If each G7 government contributed its fair share to the UN's appeal for $6.3bn to prevent the crisis from spiralling out of control in all four affected countries, Oxfam said it estimates that this would raise almost half of the total required, or $2.9 bn. Only 30% of the UN appeal has so far been funded across Nigeria , South Sudan, Somalia and Yemen.
"Political failure has created this crisis and now political leadership is needed to end the agony of hunger. The world's most powerful leaders must not walk away from Taormina without providing emergency funding and clear solutions to tackle the root causes," Ed Cairns, senior policy adviser at Oxfam, said in a statement released on 24 May.
Collectively the G7 nations have provided $1.7bn so far – just under 60% of their fair share. Oxfam highlighted how the UK has already funded its fair share of aid to South Sudan, Yemen and Somalia.

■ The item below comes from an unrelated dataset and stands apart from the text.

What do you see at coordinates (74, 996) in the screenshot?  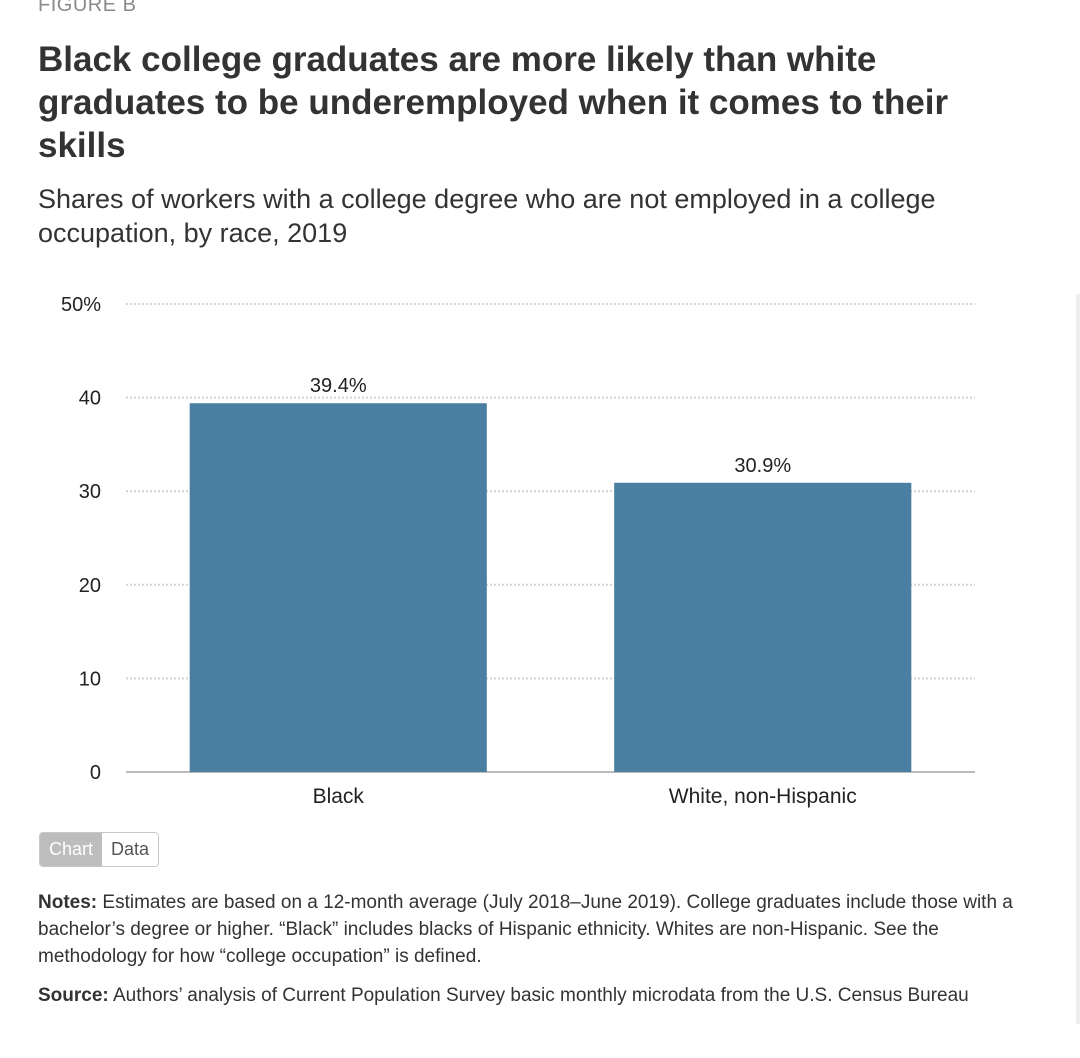 I see `source-lead: Source:` at bounding box center [74, 996].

"Britain is doing more than most, but needs to deliver on its promises to provide more help to people at risk of starvation in Nigeria. It is hugely regrettable that none of the G7 nations has provided its fair share of funding to all four countries at risk of famine while thousands of people are already dying from disease and extreme hunger."
France, Italy and Japan have so far failed to reach their fair share in any of the affected countries, where 30 million people are now experiencing severe hunger – of whom 10 million are facing emergency and famine conditions.
In addition to funding the UN appeal, Oxfam also recommended G7 leaders should focus on building smallholder farmers' resilience in order to reduce needs over time.